Offline files permissions query?

[Guest UselessUser]

Hi,

 

I have walked into a new scenario which is odd for me!

 

Basically I have a server which has this structure

 

E:\HomeDirectory\%username%

 

The folder HomeDirectory is shared, with share permissions set as Everyone

Full Access. NTFS permissions have only administrators, creater owner, and

system as full control.

 

If we create a new user in AD with their H drive set to:

 

\\server\HomeDirectory\%username%

 

This creates the folder correctly and it is perfectly usable...

 

Now we have a few users who are right clicking their H and selecting make

available offline, and this is working fine. However I could not do this

myself (I do not run as domain admin etc).. and consequently began to look

into this, (Before a user asks me about it!)

 

Basically I found on the Microsoft docs that offline files checks the parent

of the folder you are trying to make offline for permissions and as I had

none I was getting access denied. The way to fix this is to have the

HomeDirectory share to have read access for everyone etc.

 

Now here is the question, how are people doing this at the moment! And no

they are not admins, and no there are not permissions on the share etc...

 

What I discovered was that if I give myself read access to the share, then

setup the offline files and synchronize it works fine. If I then remove my

read access and reboot the client, it still seems to work? If this is the

case why is there a need to check the parent permissions, and is there a

client registry fix I can use to get around this??

[Guest Robert Kochem]

Re: Offline files permissions query?

 

On 26 Feb., 16:37, UselessUser <UselessU...@discussions.microsoft.com>

wrote:

> Basically I found on the Microsoft docs thatofflinefiles checks the parent

> of the folder you are trying to makeofflinefor permissions and as I had

> none I was gettingaccessdenied. The way to fix this is to have the

> HomeDirectory share to have readaccessfor everyone etc.

 

The complete strangness of this behavior comes out if you monitor the

file access attempts

with ProcessMonitor:

MobSync.exe (the offline client) first checks the file/folder to be

made offline available

and afterwards it checks for each file the root of the share (which

fails and produces the access

denied message).

> What I discovered was that if I give myself readaccessto the share, then

> setup theofflinefiles and synchronize it works fine.
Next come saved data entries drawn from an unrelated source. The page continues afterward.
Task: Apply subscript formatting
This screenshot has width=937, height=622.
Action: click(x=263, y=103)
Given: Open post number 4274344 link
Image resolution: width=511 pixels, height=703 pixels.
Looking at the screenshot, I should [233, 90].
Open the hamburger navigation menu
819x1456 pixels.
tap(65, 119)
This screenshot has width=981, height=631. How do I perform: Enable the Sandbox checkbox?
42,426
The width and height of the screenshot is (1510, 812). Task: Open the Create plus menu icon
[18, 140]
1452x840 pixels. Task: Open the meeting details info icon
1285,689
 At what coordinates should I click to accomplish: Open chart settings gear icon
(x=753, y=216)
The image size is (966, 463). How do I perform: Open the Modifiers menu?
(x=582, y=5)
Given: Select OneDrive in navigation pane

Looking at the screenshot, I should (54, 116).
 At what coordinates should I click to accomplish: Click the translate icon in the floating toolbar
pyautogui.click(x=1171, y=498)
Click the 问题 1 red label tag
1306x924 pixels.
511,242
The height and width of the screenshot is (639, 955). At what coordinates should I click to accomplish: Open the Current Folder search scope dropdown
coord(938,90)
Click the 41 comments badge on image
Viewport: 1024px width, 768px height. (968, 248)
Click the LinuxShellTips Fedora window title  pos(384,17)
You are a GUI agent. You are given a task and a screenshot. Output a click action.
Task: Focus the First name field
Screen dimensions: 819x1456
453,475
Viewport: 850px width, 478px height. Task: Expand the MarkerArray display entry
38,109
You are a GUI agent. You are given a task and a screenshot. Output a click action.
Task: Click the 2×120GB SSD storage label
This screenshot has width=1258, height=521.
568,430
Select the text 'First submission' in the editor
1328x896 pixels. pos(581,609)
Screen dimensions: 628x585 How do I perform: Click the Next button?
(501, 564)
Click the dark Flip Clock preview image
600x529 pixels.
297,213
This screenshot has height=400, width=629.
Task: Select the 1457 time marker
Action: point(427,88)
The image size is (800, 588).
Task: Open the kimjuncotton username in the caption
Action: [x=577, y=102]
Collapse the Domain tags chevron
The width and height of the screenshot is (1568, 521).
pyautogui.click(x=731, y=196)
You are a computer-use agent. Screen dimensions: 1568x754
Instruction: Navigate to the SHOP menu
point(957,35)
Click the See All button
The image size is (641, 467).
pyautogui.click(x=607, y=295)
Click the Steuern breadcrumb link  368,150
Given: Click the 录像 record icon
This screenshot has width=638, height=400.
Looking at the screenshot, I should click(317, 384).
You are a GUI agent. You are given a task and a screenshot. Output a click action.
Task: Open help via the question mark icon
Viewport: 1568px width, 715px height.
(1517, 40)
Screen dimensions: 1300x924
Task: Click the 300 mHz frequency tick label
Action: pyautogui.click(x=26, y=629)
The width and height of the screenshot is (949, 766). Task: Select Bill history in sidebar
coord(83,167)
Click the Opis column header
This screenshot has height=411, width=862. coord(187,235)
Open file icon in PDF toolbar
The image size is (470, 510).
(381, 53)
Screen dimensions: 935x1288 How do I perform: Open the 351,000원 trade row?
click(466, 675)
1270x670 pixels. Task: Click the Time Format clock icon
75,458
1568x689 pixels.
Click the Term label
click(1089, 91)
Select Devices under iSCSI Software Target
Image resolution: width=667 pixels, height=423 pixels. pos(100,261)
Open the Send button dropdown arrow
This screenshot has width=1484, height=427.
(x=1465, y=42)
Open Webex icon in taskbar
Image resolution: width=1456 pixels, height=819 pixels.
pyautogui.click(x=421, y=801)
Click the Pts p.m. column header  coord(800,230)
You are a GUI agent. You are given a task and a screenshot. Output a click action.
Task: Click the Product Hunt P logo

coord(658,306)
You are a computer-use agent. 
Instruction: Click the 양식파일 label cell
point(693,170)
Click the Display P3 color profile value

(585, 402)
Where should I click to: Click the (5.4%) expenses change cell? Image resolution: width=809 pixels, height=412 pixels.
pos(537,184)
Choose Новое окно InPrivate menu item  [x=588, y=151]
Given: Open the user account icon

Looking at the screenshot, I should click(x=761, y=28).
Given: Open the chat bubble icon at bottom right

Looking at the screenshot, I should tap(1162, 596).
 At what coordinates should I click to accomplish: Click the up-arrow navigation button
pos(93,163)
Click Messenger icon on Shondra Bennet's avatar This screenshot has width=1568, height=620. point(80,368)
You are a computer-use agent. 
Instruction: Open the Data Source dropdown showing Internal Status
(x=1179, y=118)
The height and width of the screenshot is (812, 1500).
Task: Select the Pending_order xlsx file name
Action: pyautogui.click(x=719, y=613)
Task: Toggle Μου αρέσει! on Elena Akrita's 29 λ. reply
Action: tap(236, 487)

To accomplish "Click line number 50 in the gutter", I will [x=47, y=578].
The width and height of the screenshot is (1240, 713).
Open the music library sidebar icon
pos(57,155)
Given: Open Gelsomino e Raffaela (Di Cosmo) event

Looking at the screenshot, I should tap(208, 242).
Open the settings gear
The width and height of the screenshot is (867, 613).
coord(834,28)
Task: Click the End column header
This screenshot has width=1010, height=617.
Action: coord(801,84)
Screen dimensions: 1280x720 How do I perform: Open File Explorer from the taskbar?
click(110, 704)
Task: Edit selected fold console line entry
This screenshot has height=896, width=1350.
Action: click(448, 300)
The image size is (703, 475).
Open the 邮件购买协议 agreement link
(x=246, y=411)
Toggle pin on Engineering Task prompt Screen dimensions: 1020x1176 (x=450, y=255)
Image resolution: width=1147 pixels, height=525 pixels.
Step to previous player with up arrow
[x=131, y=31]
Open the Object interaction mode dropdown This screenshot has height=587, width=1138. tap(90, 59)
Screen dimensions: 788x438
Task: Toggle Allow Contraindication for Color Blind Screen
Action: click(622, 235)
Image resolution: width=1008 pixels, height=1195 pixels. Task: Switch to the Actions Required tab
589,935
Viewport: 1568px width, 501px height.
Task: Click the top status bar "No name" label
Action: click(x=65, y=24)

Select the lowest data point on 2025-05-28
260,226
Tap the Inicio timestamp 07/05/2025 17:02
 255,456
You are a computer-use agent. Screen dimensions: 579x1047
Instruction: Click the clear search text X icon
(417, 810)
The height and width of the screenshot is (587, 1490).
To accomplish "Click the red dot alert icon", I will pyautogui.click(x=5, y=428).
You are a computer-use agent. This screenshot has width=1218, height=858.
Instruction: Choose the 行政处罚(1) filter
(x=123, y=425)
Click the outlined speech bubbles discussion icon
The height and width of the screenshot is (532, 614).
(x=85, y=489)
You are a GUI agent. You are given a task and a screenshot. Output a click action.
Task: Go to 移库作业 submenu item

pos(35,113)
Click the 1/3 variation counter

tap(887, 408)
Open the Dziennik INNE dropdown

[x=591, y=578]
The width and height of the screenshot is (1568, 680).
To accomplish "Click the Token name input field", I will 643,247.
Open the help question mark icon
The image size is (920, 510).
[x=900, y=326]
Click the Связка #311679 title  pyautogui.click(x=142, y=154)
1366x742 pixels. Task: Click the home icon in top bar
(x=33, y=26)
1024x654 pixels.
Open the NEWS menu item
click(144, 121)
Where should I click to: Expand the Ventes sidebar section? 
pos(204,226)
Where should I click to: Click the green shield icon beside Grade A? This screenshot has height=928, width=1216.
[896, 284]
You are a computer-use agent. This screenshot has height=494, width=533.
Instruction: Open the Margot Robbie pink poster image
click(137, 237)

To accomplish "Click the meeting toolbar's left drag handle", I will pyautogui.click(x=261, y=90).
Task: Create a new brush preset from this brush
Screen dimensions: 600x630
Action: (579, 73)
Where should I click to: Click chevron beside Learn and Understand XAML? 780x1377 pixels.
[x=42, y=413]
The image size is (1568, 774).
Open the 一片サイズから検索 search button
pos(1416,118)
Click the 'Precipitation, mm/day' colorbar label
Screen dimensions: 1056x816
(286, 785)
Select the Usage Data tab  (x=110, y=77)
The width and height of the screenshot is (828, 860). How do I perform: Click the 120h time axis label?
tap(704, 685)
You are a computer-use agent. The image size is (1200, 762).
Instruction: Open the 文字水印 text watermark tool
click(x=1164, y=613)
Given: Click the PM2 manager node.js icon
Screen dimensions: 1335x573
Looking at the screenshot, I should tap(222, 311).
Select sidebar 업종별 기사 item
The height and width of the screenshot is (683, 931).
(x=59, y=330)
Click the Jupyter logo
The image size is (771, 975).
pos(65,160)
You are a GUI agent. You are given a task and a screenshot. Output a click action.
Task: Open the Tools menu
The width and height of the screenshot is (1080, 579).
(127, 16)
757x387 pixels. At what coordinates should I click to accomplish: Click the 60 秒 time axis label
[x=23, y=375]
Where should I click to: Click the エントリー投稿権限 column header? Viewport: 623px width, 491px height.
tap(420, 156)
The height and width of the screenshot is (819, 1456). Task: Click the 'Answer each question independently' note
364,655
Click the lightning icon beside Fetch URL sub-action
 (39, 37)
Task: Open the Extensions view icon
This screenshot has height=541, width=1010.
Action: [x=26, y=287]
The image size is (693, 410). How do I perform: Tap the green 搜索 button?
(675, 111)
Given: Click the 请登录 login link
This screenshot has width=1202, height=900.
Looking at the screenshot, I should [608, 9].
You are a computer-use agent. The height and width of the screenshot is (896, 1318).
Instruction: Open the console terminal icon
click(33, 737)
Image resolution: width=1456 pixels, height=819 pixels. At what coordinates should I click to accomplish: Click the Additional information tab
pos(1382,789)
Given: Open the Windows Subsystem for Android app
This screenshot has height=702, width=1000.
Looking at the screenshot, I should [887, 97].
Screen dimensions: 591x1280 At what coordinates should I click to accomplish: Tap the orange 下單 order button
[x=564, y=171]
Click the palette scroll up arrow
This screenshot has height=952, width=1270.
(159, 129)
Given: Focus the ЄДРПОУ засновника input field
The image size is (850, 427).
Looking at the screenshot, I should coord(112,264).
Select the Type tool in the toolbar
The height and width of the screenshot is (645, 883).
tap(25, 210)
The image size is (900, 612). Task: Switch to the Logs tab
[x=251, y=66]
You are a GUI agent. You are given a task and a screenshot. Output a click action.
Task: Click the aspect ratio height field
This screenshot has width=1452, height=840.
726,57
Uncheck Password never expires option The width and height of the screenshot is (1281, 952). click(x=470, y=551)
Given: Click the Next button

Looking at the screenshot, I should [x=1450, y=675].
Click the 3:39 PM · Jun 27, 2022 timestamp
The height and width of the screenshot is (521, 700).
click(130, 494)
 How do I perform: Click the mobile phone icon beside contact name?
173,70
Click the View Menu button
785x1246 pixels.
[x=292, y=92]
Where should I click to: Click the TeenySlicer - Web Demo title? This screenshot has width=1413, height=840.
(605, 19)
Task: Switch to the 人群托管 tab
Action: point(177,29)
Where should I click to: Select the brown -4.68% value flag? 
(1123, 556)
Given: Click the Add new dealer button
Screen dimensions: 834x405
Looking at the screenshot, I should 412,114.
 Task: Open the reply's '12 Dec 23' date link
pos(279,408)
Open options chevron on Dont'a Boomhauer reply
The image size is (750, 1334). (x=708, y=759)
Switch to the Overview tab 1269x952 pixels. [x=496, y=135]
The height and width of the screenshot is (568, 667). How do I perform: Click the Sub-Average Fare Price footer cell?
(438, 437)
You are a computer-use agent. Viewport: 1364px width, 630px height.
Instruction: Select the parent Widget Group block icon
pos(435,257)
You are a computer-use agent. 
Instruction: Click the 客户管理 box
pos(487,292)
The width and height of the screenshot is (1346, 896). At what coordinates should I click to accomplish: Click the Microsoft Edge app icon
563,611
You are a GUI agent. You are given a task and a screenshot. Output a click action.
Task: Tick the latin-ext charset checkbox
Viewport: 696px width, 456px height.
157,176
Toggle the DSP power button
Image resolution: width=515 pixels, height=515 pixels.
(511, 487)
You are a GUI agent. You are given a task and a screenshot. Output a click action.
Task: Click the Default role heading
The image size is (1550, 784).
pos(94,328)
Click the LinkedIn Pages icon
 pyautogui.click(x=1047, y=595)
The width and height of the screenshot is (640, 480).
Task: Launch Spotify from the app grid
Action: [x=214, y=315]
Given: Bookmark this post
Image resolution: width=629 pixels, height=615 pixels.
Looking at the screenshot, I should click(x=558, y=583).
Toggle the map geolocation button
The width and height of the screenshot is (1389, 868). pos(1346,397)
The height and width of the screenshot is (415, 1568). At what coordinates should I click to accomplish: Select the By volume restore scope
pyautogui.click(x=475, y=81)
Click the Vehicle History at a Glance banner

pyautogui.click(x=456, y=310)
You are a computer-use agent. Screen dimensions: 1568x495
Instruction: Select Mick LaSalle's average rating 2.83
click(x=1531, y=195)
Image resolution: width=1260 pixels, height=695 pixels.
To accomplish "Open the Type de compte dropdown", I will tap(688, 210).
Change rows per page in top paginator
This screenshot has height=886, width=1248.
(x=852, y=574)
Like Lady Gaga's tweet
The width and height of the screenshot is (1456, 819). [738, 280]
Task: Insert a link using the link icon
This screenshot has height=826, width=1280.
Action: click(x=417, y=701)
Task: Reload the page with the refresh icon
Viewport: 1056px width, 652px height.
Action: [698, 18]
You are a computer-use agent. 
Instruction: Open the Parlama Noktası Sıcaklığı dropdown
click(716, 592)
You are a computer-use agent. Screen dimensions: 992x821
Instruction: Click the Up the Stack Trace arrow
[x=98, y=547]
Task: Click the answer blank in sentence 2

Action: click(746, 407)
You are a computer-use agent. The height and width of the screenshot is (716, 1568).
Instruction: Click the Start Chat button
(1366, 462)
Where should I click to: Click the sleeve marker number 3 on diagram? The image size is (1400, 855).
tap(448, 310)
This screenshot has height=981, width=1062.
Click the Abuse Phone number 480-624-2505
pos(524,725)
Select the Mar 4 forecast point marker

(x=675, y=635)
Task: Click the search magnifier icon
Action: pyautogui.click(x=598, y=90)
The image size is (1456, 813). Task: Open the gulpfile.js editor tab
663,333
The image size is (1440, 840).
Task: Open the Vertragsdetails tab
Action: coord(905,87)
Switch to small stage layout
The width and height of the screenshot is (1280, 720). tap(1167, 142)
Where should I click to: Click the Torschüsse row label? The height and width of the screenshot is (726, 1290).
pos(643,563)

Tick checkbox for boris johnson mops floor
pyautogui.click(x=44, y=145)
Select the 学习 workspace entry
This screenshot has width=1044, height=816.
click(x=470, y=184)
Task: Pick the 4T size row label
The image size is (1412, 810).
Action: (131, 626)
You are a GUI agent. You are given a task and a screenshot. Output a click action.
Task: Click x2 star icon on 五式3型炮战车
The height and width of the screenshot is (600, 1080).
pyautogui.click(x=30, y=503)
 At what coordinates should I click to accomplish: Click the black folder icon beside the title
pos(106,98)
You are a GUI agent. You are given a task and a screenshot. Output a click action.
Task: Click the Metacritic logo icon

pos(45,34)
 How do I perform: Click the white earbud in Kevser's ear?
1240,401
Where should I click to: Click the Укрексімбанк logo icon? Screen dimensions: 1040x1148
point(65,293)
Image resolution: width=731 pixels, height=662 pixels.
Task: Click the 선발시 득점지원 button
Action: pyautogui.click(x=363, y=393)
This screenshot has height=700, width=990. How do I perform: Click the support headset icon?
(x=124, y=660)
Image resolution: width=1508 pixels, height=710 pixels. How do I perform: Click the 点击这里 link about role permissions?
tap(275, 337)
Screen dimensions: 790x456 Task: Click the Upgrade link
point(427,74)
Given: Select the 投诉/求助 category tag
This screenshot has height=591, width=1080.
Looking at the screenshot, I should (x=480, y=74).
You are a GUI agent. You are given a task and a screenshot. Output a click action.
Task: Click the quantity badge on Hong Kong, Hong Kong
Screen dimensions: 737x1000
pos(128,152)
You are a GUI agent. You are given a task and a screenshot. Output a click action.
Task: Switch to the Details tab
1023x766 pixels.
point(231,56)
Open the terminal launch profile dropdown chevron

If I then remove my

> readaccessand reboot the client, it still seems to work? If this is the

> case why is there a need to check the parent permissions, and is there a

> client registry fix I can use to get around this??

 

I agree that a client fix would be the only real solution to this

problem. The "solution"

Microsoft proposes in KB275461 is nothing more than a nasty

workaround.

I searched for a registry entry that might change this behavior - but

it looks

like such an entry does not exists. While monitoring mobsync I did

not

recognize anything useful regarding this problem.

 

Robert